### ACTIONS TO TAKE
- A) Answer these questions from the Auvi-Q article:
(i) Besides a lower dose of epinephrine, what physical feature sets the 0.1 mg auto-injector apart from conventional allergy auto-injectors?
(ii) Who is president & CEO of the Food Allergy & Anaphylaxis Connection Team?
(iii) What title does Dr. Eric Edwards hold?
- B) Can you copy word for word the part of the Auvi-Q article that opens with the words containing "Kaleo said today" and closes with "emergency, Kaleo reported."?

### STUDY TEXT
+ + + +
Kaleo said today that the FDA granted priority review to a supplemental new drug application for Kaleo’s Auvi-Q 0.1 milligram epinephrine auto-injector.
The privately-held pharmaceutical company touted this version of its device as the first specifically designed for the treatment of life-threatening allergic reactions in infants and small kids. The 0.1 mg auto-injector sports a shorter needle length and a lower dose of epinephrine than conventional allergy auto-injectors.
According to previous research, young children treated with a standard-sized auto-injector are at risk of having the needle strike a bone, which can affect the administration of epinephrine during an emergency, Kaleo reported.
“National Institutes of Health guidelines now recommend that certain infants be evaluated for potential peanut allergy and early peanut introduction as young as four to six months old,” Eleanor Garrow-Holding, president & CEO of the Food Allergy & Anaphylaxis Connection Team, said in prepared remarks. “We applaud the development of the first epinephrine auto-injector specifically designed to treat infants and small children who may be at risk for peanut or other life-threatening allergies. As there is currently no EAI on the market specifically designed for this precious population, we hope that the Auvi-Q 0.1 mg is approved as soon as possible.”
“Kaléo is proud to be taking a leadership role in helping to fulfill this unmet medical need that has been identified for over a decade by parents of young children and the pediatric allergy healthcare practitioner community,” president & CEO Spencer Williamson added.
“The Auvi-Q 0.1 mg auto-injector in development not only contains a dose of epinephrine tailored to infants and small children, but contains important product features such as an optimized needle length designed to help mitigate the risk of striking bone in this population,” Dr. Eric Edwards VP of innovation and R&D said.
+ + + +
Stored records
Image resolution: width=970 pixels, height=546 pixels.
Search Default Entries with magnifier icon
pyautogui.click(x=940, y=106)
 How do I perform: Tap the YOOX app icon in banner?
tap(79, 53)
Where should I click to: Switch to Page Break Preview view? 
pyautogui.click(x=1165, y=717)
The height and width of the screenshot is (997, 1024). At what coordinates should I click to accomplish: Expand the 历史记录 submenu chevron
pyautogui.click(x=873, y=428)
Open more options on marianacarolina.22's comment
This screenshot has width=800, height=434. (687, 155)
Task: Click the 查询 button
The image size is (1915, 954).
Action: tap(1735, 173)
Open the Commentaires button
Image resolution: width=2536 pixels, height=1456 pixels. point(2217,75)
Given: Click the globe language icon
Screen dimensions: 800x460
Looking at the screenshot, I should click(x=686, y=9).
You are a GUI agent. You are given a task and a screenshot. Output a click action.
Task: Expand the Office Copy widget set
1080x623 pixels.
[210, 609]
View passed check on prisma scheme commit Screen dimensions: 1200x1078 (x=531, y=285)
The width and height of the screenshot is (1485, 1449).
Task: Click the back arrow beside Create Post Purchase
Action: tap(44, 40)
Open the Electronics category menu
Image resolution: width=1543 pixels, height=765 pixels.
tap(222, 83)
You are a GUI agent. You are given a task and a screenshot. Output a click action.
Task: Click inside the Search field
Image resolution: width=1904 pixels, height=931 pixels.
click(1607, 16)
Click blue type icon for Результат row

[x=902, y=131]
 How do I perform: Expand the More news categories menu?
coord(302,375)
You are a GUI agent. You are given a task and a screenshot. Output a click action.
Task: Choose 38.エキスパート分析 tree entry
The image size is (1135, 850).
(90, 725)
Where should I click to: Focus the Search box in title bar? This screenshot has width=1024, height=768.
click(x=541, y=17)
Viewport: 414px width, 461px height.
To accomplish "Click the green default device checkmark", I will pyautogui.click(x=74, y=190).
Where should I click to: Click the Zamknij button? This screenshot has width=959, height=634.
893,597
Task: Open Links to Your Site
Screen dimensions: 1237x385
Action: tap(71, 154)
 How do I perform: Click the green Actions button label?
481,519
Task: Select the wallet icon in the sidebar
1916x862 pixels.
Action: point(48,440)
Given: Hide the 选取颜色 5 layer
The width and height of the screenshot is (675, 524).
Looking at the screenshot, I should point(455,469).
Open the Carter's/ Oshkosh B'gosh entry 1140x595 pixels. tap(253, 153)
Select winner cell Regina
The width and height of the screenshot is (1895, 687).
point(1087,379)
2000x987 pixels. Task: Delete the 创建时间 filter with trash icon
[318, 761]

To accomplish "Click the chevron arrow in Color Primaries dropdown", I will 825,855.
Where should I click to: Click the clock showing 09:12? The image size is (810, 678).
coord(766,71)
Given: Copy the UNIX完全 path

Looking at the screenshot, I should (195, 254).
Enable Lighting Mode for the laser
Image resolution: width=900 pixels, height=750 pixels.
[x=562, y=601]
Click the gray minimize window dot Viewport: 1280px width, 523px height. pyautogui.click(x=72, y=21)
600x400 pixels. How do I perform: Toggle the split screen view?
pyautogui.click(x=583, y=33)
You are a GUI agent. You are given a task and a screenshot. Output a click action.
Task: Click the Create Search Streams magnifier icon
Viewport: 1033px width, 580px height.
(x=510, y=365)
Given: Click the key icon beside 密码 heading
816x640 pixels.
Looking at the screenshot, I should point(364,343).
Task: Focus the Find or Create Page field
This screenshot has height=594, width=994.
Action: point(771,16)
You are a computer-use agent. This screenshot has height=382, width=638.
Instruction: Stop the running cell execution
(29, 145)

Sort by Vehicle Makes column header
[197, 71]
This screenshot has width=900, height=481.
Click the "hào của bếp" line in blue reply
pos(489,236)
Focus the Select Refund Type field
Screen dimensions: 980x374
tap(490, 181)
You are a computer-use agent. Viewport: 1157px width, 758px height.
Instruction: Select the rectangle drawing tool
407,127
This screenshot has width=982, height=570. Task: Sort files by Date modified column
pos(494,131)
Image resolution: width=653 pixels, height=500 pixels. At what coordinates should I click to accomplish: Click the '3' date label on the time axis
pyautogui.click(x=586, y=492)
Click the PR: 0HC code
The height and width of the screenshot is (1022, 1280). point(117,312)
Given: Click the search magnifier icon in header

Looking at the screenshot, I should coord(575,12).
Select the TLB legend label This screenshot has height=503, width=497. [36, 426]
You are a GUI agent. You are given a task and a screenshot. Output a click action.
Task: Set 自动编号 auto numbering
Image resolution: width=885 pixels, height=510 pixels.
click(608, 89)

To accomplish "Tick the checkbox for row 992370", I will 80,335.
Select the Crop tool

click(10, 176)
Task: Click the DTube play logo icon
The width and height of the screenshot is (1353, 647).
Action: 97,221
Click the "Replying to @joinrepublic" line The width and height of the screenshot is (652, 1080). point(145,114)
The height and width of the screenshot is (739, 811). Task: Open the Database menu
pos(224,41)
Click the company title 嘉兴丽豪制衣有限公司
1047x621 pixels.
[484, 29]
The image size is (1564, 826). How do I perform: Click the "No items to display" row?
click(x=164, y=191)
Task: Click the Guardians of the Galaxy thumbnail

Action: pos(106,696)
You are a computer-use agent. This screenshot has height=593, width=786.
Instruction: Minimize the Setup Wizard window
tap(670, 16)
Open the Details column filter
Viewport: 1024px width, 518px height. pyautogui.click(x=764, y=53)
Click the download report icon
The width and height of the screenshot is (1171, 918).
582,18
+ + + +
### ACTIVITY ANSWERS
- A)
(i) A shorter needle length.
(ii) Eleanor Garrow-Holding.
(iii) VP of innovation and R&D.

- B)
Kaleo said today that the FDA granted priority review to a supplemental new drug application for Kaleo’s Auvi-Q 0.1 milligram epinephrine auto-injector.
The privately-held pharmaceutical company touted this version of its device as the first specifically designed for the treatment of life-threatening allergic reactions in infants and small kids. The 0.1 mg auto-injector sports a shorter needle length and a lower dose of epinephrine than conventional allergy auto-injectors.
According to previous research, young children treated with a standard-sized auto-injector are at risk of having the needle strike a bone, which can affect the administration of epinephrine during an emergency, Kaleo reported.